Numa noite de verão, uma notícia espantosa chegou ao Mercado de Riverwood e ao Gigante Adormecido. Gigantes e outros prodígios nas fronteiras de Riverwood foram esquecidos para dar lugar a assuntos mais importantes: Ralof iria se mudar para a capital do Estado.

— Sim, estarei de mudança neste outono — dizia ele. — Um veterano meu amigo está procurando uma casa confortável, ou talvez uma pequena mansão. Na verdade, com a ajuda deste amigo, ele já tinha escolhido e comprado uma casinha perto da Fazenda Pelagia, no campo além de Whiterun. Fingia para todos, com a exceção de Savos, que pretendia ficar por lá permanentemente.

A decisão de partir em direção ao leste havia lhe sugerido isto; Whiterun ficava na fronteira norte de Riverwood, e, como passara alguns anos de infância ali, seu retorno parecia no mínimo digno de crédito.

Savos permaneceu em Riverwood por mais de dois meses. Então, numa manhã no final de meio-ano, logo após o plano de Ralof estar finalmente pronto, de repente anunciou que estava partindo de novo no dia seguinte.

— Só por pouco tempo, espero — disse ele. — Mas vou subir além das fronteiras do norte para conseguir mais notícias, se puder. Descansei mais do que devia.

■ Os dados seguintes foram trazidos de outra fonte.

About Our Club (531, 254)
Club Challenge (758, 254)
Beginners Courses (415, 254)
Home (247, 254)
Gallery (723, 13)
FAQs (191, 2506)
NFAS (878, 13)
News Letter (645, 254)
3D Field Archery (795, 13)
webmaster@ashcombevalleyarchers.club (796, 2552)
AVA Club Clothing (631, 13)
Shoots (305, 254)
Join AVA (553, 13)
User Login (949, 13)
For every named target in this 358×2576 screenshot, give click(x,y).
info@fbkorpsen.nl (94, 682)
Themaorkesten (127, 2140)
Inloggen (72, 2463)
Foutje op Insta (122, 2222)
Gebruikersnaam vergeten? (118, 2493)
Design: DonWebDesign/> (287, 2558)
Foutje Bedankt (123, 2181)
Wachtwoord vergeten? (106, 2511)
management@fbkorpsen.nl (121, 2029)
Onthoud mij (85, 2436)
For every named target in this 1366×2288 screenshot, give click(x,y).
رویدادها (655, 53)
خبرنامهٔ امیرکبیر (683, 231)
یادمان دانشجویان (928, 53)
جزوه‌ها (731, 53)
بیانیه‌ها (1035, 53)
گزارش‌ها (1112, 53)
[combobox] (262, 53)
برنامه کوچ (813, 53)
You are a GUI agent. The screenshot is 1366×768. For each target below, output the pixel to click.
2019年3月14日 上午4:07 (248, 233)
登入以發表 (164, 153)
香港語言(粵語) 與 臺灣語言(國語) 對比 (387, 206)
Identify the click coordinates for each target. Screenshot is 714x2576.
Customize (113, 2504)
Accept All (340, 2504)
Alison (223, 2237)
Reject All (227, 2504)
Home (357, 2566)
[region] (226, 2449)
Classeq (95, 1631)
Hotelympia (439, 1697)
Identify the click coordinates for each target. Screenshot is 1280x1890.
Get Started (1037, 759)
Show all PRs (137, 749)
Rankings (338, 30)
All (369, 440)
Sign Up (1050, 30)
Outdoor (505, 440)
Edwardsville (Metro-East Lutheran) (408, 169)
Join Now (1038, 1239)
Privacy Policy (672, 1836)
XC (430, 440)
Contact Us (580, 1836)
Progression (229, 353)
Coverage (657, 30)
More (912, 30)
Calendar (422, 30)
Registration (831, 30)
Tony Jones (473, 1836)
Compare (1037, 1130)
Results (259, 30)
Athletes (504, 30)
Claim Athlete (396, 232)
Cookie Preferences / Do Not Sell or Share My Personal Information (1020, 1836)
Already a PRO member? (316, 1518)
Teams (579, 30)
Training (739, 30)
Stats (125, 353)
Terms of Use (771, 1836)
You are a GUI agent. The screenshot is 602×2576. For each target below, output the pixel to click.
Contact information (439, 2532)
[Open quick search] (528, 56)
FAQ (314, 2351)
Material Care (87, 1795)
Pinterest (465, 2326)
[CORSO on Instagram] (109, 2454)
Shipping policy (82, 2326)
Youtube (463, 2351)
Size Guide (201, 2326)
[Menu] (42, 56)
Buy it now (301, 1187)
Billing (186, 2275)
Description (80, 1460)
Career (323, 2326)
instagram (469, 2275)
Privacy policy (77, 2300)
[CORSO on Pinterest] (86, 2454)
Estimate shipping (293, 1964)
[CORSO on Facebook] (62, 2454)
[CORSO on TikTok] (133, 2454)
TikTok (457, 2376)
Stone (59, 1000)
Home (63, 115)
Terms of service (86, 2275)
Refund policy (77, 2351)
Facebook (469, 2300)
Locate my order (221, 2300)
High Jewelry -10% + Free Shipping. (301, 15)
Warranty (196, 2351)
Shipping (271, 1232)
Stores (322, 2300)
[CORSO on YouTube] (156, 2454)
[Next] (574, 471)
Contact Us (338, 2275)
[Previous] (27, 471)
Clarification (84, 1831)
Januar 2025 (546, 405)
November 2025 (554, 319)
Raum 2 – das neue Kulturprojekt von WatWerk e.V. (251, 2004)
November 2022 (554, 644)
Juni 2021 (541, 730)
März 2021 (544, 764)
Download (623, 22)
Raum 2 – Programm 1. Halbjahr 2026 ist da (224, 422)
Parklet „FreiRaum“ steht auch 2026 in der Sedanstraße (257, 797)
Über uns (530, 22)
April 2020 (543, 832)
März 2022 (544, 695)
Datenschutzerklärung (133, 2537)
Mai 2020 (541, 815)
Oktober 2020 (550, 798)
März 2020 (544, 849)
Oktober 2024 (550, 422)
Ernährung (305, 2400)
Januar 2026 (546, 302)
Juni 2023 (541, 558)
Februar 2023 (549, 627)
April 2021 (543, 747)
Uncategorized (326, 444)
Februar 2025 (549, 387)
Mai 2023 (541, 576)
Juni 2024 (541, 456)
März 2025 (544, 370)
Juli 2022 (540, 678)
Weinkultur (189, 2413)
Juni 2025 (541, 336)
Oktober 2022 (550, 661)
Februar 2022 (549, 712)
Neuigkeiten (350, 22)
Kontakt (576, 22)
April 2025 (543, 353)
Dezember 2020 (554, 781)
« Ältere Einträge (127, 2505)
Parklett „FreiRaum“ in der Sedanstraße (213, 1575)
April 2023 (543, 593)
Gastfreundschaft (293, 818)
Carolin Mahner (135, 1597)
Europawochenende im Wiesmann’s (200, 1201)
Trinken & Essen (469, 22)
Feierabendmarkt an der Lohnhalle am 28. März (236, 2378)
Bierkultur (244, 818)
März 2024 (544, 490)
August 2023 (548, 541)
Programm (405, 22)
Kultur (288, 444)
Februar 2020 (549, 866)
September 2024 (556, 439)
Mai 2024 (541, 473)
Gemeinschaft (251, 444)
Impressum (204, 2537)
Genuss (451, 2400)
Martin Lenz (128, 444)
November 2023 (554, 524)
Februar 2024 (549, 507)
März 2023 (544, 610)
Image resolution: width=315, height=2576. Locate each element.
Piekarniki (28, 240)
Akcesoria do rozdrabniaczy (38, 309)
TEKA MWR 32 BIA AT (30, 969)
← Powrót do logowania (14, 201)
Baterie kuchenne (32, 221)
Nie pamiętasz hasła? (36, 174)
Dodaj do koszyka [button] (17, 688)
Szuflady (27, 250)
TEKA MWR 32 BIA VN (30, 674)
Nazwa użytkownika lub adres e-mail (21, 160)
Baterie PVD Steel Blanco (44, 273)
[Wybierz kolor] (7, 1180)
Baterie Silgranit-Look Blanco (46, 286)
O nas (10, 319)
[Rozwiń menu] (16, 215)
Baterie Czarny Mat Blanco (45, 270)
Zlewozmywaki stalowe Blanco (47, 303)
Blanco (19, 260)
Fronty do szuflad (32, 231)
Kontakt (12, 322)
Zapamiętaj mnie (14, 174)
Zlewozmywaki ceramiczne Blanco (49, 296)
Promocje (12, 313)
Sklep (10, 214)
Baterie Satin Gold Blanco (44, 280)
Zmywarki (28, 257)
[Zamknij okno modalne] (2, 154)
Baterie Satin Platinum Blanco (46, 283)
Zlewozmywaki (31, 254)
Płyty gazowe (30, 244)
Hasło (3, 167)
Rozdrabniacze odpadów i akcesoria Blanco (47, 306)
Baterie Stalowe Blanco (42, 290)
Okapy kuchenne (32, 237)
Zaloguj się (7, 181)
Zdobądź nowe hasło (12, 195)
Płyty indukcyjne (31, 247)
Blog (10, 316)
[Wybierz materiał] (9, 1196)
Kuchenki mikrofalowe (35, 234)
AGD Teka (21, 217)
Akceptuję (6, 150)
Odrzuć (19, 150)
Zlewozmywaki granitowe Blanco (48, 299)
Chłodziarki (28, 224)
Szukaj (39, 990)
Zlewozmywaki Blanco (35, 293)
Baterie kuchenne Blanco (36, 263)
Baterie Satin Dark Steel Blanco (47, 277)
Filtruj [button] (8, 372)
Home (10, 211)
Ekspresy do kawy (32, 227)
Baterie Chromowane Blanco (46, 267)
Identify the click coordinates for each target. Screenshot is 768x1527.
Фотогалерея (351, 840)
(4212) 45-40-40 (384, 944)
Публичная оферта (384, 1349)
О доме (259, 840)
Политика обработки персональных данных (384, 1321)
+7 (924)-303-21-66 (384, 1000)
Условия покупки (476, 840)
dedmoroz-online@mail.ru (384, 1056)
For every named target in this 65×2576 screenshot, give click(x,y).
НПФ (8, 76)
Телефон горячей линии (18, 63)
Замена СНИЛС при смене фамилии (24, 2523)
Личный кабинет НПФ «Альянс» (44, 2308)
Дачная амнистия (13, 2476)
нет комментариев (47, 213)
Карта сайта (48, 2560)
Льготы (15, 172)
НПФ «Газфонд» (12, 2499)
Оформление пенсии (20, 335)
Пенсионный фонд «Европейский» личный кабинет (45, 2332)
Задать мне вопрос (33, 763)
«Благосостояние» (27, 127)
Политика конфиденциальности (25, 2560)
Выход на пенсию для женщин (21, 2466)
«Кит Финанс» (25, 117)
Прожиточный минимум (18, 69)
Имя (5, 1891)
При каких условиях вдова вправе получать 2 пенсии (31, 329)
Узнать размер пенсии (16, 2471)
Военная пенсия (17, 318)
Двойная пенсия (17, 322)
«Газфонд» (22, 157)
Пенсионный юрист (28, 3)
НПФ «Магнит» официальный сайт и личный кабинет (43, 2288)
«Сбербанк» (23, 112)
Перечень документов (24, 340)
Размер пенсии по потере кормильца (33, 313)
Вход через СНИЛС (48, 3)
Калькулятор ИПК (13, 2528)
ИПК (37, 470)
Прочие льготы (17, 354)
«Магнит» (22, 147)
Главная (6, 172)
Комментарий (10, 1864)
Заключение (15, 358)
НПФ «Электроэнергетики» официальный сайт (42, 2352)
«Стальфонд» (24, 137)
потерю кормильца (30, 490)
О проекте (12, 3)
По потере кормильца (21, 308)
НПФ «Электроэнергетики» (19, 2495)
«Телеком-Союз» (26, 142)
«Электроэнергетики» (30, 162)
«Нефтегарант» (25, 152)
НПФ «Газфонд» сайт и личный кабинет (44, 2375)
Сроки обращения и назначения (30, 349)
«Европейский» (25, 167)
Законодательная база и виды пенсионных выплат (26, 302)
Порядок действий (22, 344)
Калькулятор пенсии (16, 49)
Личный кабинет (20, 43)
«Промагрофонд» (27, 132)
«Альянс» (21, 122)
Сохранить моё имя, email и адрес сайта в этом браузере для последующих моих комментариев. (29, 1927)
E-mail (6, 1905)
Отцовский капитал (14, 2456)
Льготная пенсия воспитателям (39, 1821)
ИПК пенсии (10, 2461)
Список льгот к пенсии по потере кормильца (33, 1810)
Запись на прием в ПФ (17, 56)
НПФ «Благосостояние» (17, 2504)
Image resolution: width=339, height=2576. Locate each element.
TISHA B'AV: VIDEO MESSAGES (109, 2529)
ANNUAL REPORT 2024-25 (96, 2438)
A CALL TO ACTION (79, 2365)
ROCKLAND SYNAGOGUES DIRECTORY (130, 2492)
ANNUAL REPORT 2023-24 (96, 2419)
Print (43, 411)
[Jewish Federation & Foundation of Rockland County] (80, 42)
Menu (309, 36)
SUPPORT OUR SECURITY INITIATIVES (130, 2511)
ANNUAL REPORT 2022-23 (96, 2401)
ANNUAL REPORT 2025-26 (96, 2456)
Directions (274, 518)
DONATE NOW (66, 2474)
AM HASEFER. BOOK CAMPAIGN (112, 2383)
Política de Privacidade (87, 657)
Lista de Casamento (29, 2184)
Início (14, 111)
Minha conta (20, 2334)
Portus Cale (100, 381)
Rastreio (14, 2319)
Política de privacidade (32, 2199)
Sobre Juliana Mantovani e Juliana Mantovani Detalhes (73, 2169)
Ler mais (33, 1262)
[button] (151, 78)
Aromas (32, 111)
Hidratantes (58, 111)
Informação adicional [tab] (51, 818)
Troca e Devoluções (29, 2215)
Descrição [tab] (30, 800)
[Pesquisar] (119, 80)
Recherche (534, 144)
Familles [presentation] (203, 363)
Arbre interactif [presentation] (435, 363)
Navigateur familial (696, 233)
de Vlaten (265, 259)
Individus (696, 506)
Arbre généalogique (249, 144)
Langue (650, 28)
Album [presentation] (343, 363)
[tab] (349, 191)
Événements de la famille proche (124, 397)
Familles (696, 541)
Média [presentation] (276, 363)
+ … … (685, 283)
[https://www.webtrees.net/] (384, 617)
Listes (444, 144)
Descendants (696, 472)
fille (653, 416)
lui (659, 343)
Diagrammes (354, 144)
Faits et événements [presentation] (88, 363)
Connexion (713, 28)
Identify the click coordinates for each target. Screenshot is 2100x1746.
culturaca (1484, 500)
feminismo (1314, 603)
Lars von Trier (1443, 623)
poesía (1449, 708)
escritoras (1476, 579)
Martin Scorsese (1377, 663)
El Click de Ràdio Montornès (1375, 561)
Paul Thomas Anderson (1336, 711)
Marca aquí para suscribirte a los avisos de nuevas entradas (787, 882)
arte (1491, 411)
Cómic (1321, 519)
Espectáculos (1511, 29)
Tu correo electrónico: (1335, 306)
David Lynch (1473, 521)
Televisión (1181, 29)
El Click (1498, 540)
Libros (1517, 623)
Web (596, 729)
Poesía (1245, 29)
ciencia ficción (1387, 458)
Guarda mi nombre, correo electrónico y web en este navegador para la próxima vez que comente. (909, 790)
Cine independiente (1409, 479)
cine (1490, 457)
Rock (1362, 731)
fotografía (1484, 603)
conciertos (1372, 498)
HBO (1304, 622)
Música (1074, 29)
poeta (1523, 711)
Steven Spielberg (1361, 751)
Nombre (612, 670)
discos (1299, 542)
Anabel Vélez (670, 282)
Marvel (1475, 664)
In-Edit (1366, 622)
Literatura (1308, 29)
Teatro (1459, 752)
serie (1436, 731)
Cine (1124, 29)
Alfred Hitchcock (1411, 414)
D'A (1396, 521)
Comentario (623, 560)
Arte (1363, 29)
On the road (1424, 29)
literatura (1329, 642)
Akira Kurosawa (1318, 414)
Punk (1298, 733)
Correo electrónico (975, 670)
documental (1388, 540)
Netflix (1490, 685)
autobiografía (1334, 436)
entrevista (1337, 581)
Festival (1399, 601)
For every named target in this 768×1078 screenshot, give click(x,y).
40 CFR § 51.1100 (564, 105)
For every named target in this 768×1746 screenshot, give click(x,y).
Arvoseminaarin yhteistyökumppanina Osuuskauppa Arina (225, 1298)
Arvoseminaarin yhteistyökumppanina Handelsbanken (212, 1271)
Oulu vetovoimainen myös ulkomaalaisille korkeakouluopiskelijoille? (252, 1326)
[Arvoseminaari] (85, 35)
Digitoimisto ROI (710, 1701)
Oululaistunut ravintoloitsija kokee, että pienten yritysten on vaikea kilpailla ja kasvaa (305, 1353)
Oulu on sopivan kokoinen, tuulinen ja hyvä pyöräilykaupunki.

Falava de modo calmo, mas Ralof teve a impressão de que estava bastante preocupado.

— Aconteceu alguma coisa? — perguntou ele.

— Bem, não; mas escutei umas coisas que me deixaram ansioso e precisam ser averiguadas. Se, no fim das contas, julgar necessário que você parta com urgência, voltarei imediatamente, ou pelo menos mandarei um recado. Enquanto isso continue com seu plano; mas tenha mais cuidado do que nunca, especialmente com os céus.

Partiu ao amanhecer.

— Posso voltar qualquer dia desses — disse ele. — Devo estar de volta o mais tardar para sua festa de despedida. Afinal de contas, acho que você pode precisar da minha companhia na estrada.

No início, Ralof ficou bastante perturbado, e sempre se perguntava o que Savos Aren teria ouvido; mas a ansiedade se acalmou, e naquele clima agradável esqueceu os problemas por uns tempos. Raramente Riverwood tinha visto um verão mais bonito, ou um outono mais pródigo: as árvores carregadas de maçãs, o mel pingando dos favos, as espigas de trigo altas e cheias. O outono já avançava, e Ralof não tinha voltado a se preocupar com Savos outra vez. Fogoração estava passando, e ainda nenhuma notícia dele.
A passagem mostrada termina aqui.